# Mix Ear Correction?



## WDC (Nov 27, 2012)

I have a GSD mix of unknown breeding. I am not sure if his ears are going to be erect, but by the time I do know, it may be to late.

Is it even worth the time and effort to attempt taping or gluing the ears of a mix? Has anybody had sucess?


----------



## BowWowMeow (May 7, 2007)

I have had many mixes, some with ears all the way up, some with ears all of the way down and some with ears tipped at the top or soft. Genetics determines ear set. Why mess with that?


----------



## WDC (Nov 27, 2012)

I like erect ears is all. If it doesn't cause pain or harm the animal, I see no issue.


----------



## Freestep (May 1, 2011)

Don't mess with his ears. If they are meant to stand, they will, and if not, then you'll love him just as much. Don't try to force a mixed breed dog into what you think he should look like--you don't even know what breed he is! 
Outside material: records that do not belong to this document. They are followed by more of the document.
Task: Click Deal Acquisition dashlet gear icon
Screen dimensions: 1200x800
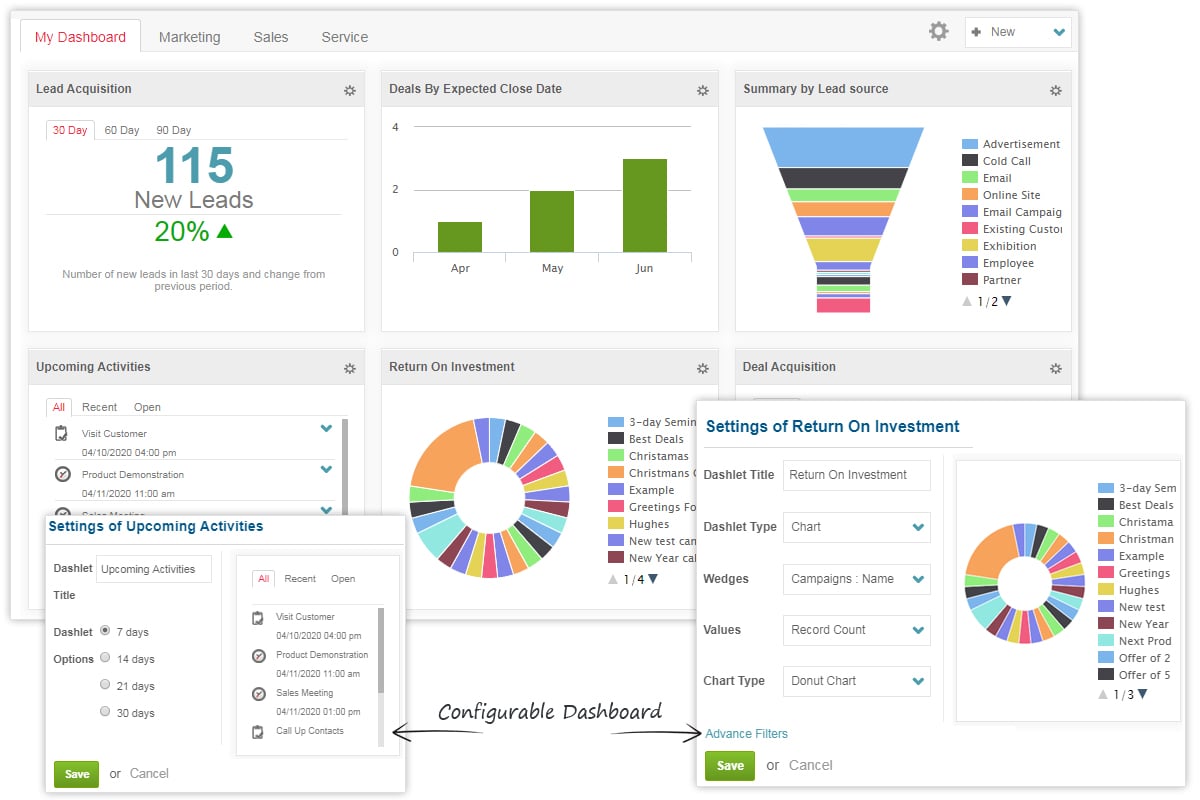Action: pyautogui.click(x=1055, y=368)
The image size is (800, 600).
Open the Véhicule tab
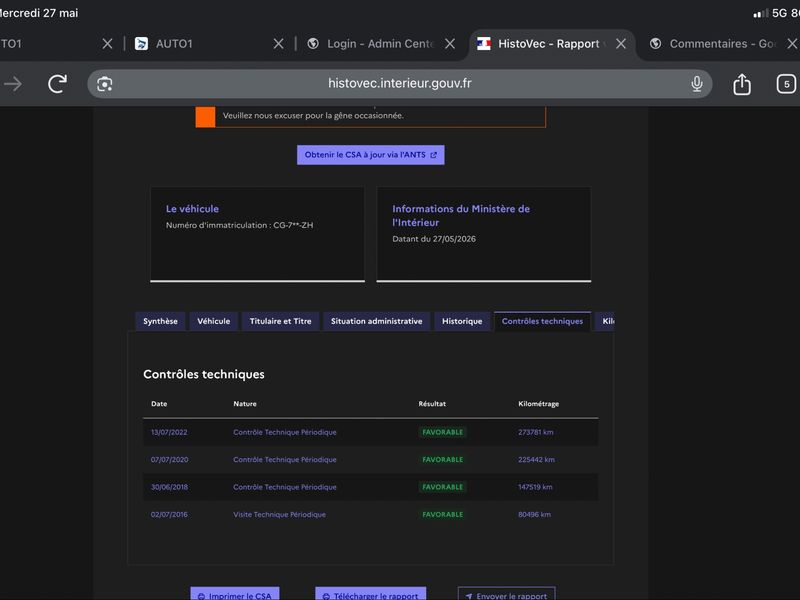coord(213,321)
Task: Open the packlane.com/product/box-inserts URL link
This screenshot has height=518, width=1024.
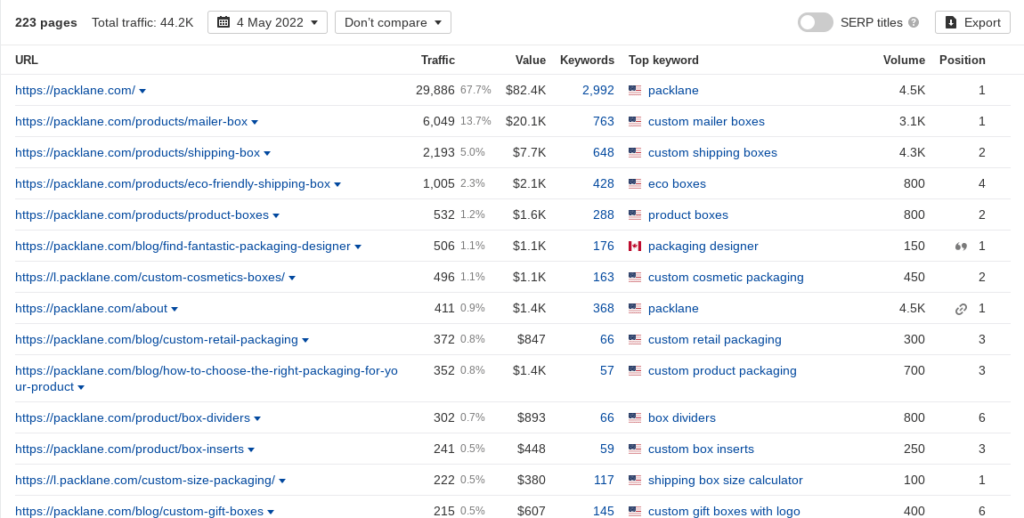Action: pyautogui.click(x=129, y=449)
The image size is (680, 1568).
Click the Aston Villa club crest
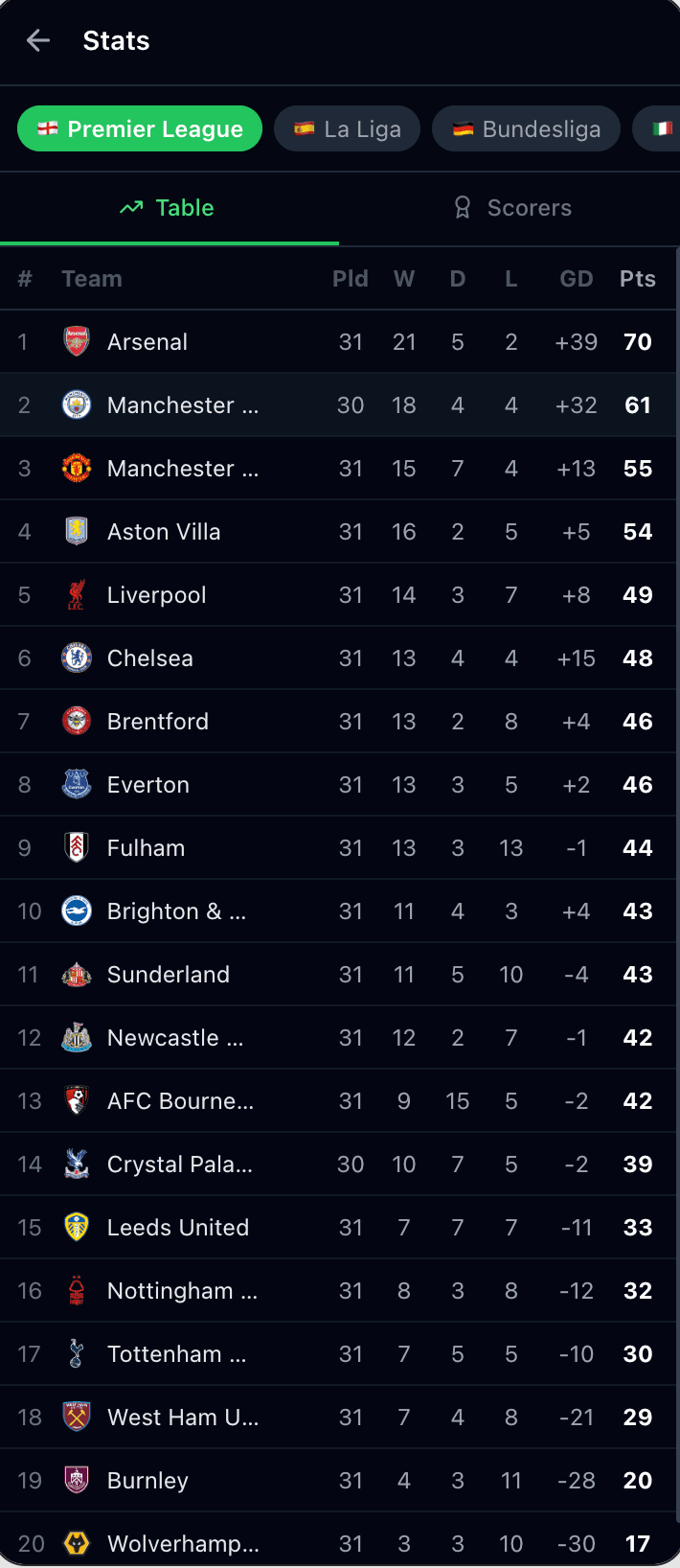click(x=77, y=532)
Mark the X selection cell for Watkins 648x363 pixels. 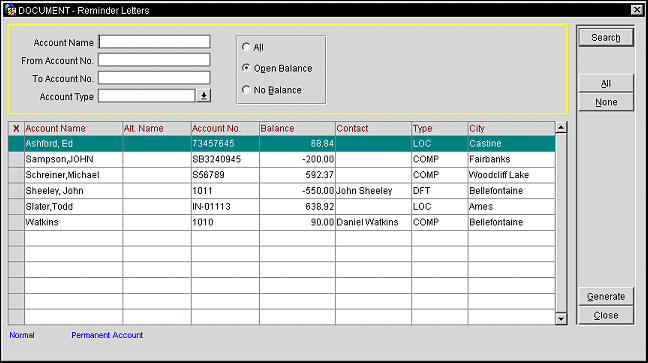[16, 222]

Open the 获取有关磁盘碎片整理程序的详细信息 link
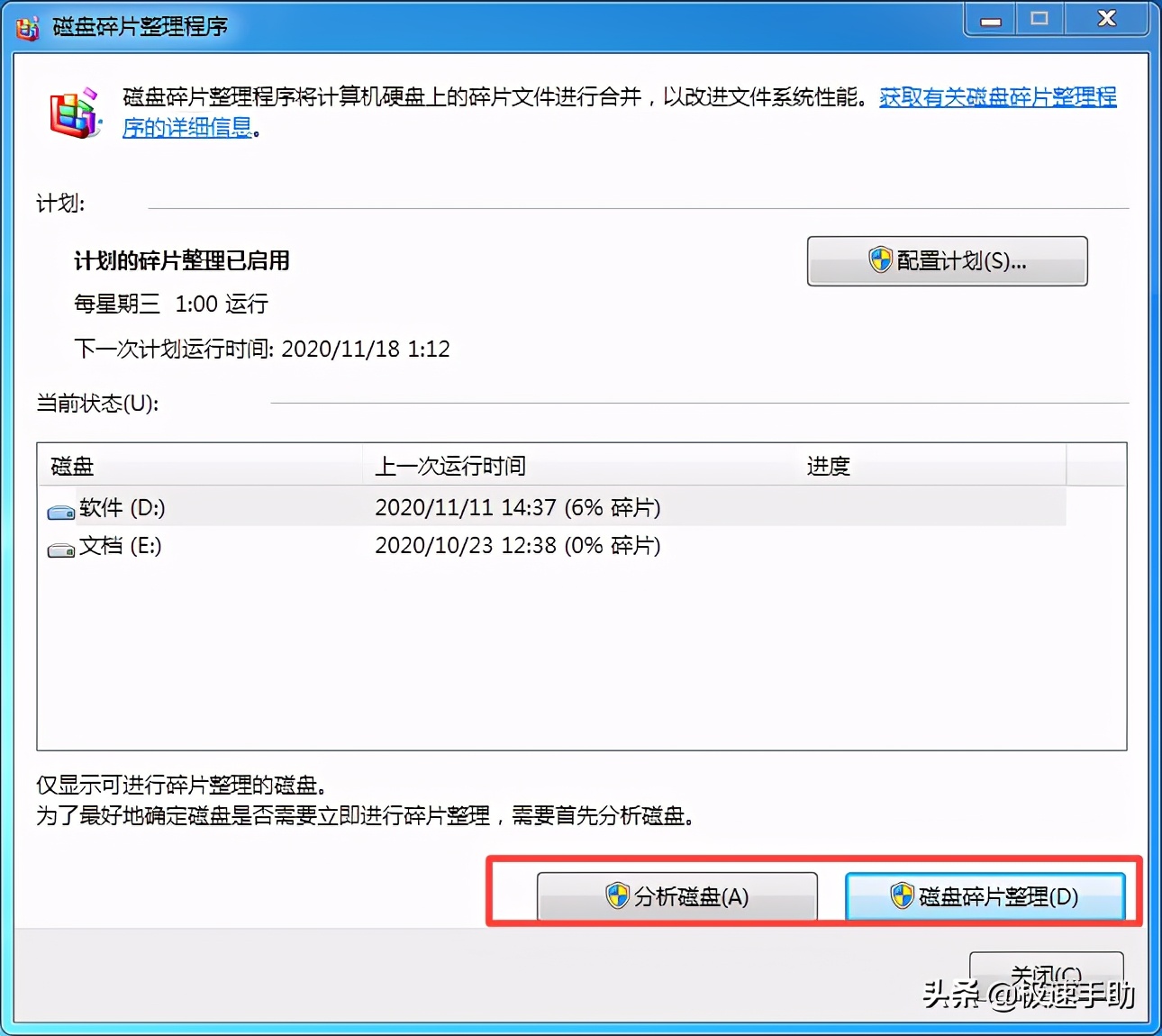(996, 98)
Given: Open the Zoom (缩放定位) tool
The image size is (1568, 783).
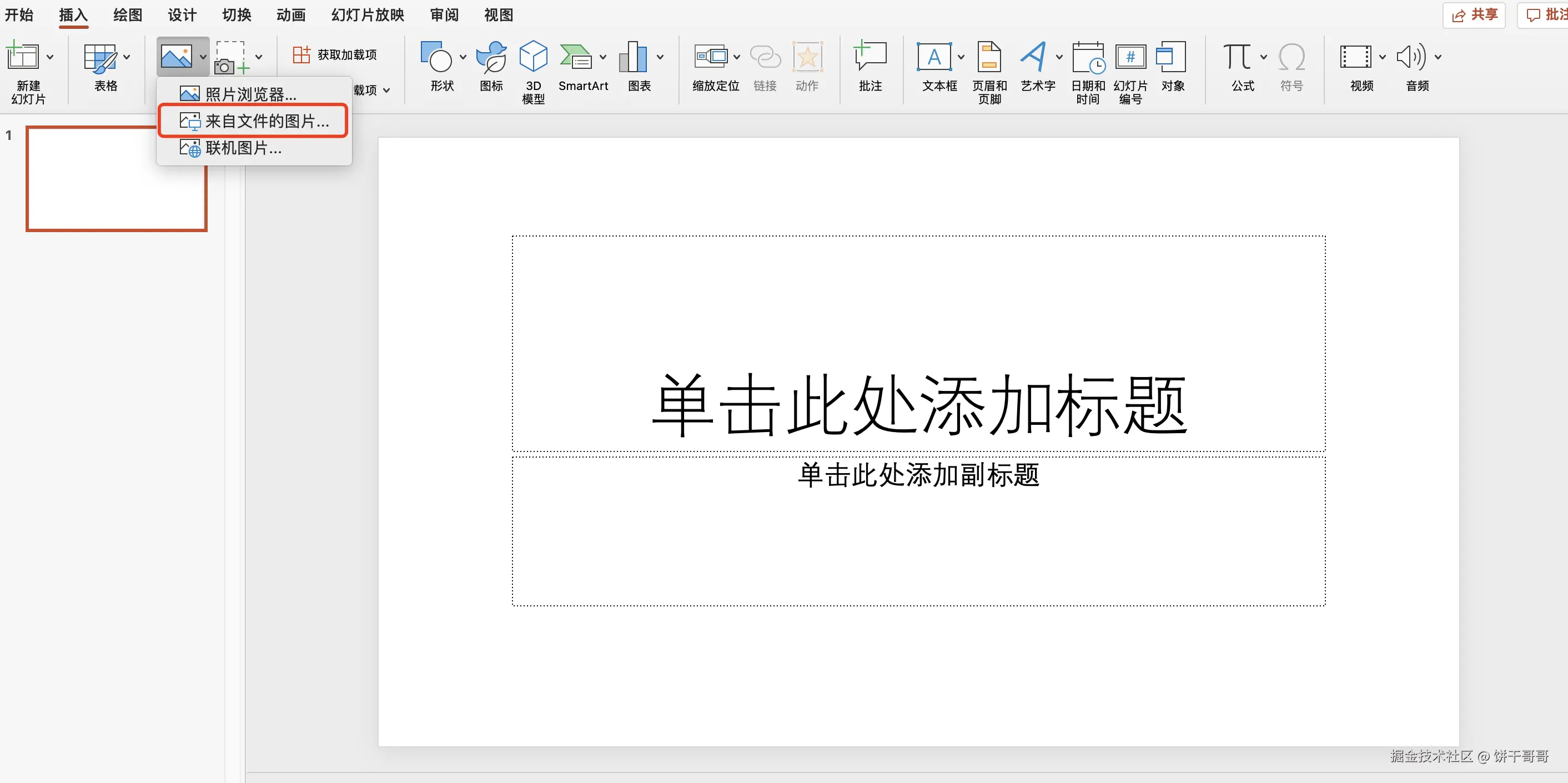Looking at the screenshot, I should pyautogui.click(x=711, y=57).
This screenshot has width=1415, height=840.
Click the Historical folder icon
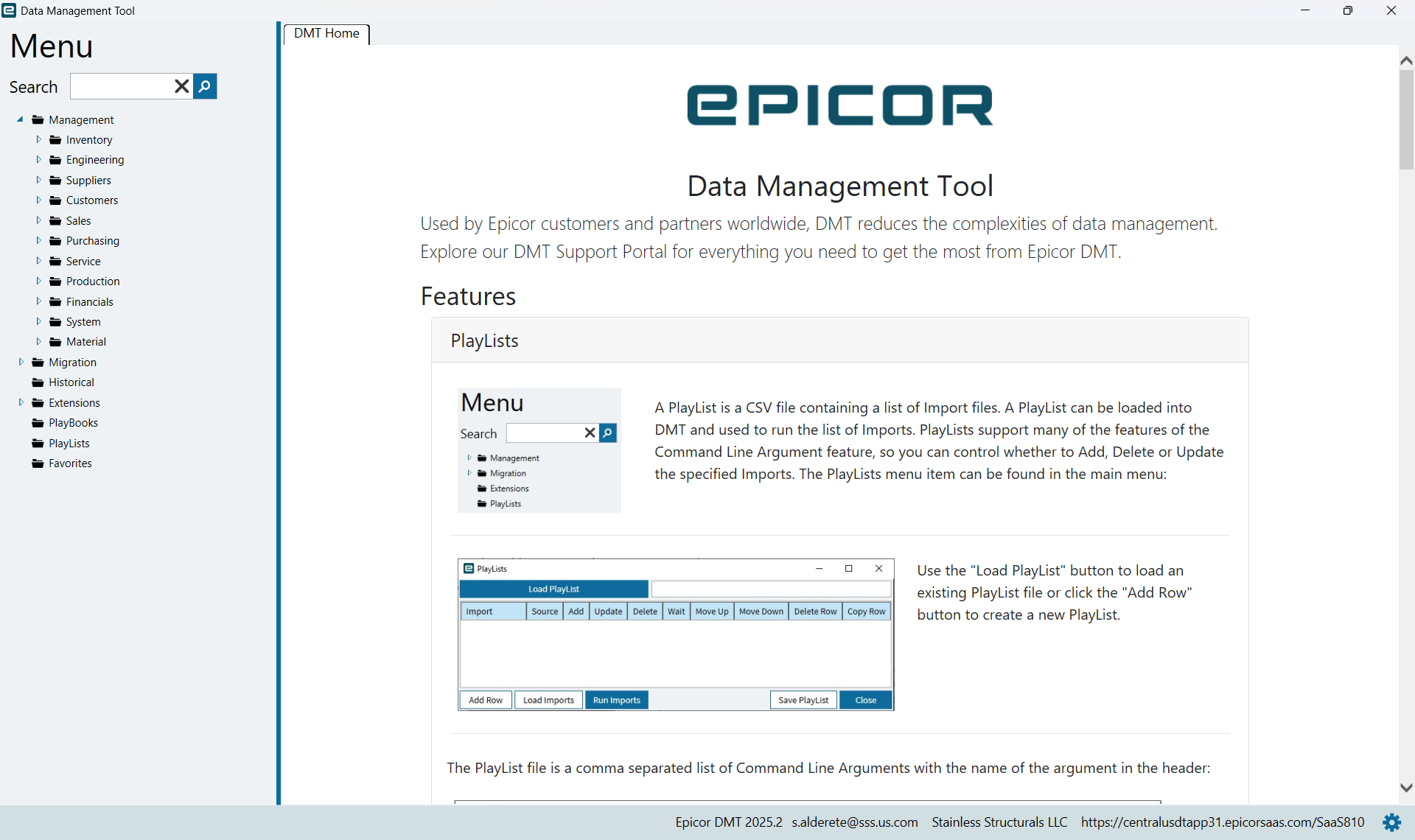click(x=38, y=382)
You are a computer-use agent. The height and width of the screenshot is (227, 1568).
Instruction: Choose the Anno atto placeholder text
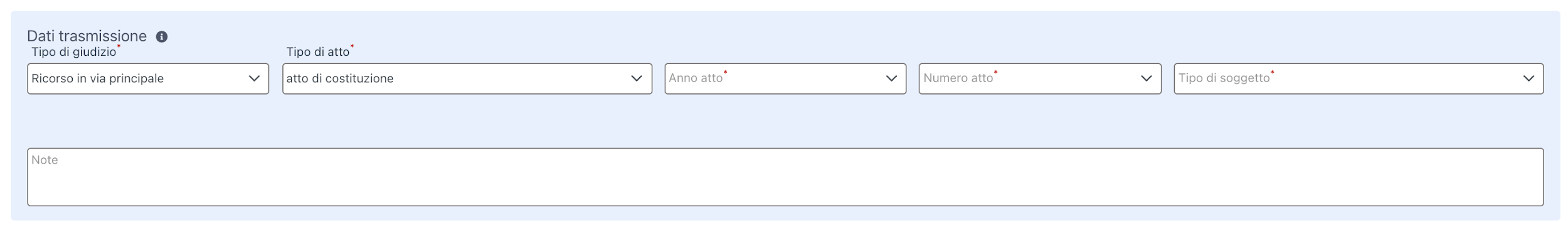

In a few years, after you move out and get a place of your own, you can get the GSD you want so desperately. But until then, let this dog be what he'll be. 

Taping/gluing ears is of very limited value, anyway. My take on it is that if the ears stand up after taping or gluing, they were probably going to stand up on their own anyway. If they're not the type of ears that can stand on their own, then all the taping and gluing in the world isn't going to help. Imagine trying to make a Lab's ears stand!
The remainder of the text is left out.